__Instructions for the task__. After finding the line that includes "Task: Select the Module configuration tab" in the records below, transcribe it and each line after it through the last, exactly, and add nothing.

Stored data:
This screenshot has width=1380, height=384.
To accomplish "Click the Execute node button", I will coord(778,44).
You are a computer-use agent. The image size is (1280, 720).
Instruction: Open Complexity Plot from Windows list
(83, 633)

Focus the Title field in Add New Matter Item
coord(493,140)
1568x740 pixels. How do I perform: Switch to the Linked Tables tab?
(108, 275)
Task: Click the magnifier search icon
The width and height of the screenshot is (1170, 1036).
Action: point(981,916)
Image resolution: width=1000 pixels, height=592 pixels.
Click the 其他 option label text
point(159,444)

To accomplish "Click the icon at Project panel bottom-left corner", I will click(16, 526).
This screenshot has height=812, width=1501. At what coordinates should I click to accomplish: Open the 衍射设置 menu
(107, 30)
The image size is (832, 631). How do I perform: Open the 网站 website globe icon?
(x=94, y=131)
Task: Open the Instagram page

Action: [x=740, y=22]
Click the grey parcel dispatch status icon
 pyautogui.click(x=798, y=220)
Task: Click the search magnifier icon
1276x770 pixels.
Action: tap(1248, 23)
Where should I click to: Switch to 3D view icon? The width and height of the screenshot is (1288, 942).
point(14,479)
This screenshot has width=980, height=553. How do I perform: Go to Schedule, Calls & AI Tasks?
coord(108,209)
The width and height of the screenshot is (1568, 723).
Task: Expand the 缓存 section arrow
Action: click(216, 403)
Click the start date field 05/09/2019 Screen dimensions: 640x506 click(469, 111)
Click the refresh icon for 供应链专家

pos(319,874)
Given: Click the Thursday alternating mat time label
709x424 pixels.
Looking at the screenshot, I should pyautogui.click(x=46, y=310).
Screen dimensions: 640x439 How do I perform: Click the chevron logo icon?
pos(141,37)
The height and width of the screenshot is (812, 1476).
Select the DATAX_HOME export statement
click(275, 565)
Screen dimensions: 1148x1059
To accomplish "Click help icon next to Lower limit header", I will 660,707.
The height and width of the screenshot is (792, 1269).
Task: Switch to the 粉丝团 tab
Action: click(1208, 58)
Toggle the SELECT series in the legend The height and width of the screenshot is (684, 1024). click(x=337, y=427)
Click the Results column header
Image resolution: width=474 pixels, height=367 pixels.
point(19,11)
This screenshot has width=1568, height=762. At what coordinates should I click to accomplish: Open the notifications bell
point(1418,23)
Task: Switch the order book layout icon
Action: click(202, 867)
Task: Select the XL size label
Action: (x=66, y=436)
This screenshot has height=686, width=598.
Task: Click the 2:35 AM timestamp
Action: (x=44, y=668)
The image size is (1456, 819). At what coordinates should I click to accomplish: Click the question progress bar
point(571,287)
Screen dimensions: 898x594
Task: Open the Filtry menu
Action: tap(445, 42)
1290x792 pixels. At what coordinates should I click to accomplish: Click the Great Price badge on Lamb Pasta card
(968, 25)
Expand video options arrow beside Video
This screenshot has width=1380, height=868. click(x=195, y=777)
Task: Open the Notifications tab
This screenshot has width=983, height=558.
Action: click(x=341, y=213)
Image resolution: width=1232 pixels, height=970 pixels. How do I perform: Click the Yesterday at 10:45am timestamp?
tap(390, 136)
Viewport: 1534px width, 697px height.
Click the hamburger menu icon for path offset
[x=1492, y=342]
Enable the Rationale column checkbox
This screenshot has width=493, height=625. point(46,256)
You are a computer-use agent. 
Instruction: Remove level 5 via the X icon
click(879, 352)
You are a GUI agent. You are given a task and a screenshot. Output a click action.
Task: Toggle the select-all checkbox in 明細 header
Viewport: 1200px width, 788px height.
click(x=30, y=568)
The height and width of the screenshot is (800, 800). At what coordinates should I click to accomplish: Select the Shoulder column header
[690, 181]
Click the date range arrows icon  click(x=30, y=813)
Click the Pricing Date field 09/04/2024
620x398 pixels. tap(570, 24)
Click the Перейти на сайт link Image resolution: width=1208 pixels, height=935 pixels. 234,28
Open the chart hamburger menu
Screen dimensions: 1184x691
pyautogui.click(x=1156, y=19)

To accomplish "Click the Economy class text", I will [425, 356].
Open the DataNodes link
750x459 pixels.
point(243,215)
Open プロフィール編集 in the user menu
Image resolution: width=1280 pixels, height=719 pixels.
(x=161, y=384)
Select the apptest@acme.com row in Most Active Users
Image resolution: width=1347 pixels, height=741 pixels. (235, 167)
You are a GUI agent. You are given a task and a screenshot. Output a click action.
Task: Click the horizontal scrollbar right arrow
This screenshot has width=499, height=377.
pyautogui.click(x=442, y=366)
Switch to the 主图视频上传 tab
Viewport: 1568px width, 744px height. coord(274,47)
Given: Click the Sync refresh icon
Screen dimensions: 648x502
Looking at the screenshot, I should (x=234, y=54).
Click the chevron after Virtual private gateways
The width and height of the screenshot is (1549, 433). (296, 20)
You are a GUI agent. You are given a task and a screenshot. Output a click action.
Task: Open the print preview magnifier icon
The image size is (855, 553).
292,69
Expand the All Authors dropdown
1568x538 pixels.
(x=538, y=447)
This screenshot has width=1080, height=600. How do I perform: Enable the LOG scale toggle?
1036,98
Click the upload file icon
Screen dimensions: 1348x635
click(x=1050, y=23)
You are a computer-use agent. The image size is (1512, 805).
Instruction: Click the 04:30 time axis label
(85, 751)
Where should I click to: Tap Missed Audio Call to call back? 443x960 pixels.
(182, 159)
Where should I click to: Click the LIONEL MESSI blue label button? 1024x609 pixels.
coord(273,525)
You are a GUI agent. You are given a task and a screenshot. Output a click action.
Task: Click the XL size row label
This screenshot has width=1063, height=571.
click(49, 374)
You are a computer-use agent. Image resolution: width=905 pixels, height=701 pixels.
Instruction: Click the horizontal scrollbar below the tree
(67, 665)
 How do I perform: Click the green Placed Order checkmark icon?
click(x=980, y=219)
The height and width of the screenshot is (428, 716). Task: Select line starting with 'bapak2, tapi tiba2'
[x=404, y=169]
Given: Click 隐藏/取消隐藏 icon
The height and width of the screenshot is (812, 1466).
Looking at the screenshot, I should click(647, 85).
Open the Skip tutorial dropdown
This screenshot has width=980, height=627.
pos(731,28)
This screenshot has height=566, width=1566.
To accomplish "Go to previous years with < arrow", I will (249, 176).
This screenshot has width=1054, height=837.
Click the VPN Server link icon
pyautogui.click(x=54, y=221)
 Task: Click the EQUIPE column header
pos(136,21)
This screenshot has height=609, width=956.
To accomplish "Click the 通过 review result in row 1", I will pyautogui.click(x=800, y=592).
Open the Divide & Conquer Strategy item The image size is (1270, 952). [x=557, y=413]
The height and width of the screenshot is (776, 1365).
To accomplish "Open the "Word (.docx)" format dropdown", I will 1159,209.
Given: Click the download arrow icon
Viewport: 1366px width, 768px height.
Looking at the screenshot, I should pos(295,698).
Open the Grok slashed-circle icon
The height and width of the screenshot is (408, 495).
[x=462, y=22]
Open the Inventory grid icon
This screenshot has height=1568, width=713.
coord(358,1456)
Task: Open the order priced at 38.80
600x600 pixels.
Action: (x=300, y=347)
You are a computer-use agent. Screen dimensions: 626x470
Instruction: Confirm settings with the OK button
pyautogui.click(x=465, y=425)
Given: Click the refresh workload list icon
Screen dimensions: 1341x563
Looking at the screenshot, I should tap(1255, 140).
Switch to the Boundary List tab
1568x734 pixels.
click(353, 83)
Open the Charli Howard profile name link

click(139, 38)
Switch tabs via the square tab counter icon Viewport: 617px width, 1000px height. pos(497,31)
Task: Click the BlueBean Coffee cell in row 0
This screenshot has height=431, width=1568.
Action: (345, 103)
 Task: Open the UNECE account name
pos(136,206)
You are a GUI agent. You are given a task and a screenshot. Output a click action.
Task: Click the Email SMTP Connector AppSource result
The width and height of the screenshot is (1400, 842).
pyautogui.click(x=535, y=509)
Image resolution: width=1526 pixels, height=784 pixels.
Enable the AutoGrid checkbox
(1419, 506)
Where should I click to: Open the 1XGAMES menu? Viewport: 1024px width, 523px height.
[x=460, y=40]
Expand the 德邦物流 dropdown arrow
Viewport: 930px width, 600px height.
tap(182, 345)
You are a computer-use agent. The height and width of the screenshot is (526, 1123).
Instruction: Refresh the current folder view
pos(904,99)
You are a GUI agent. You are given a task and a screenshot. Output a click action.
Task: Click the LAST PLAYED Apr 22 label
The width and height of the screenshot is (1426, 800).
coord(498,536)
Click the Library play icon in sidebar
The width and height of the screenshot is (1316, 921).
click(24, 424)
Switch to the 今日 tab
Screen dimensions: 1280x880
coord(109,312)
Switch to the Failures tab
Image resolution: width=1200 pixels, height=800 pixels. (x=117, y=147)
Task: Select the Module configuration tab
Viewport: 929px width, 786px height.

__Response to this exercise__.
Task: Select the Module configuration tab
Viewport: 929px width, 786px height.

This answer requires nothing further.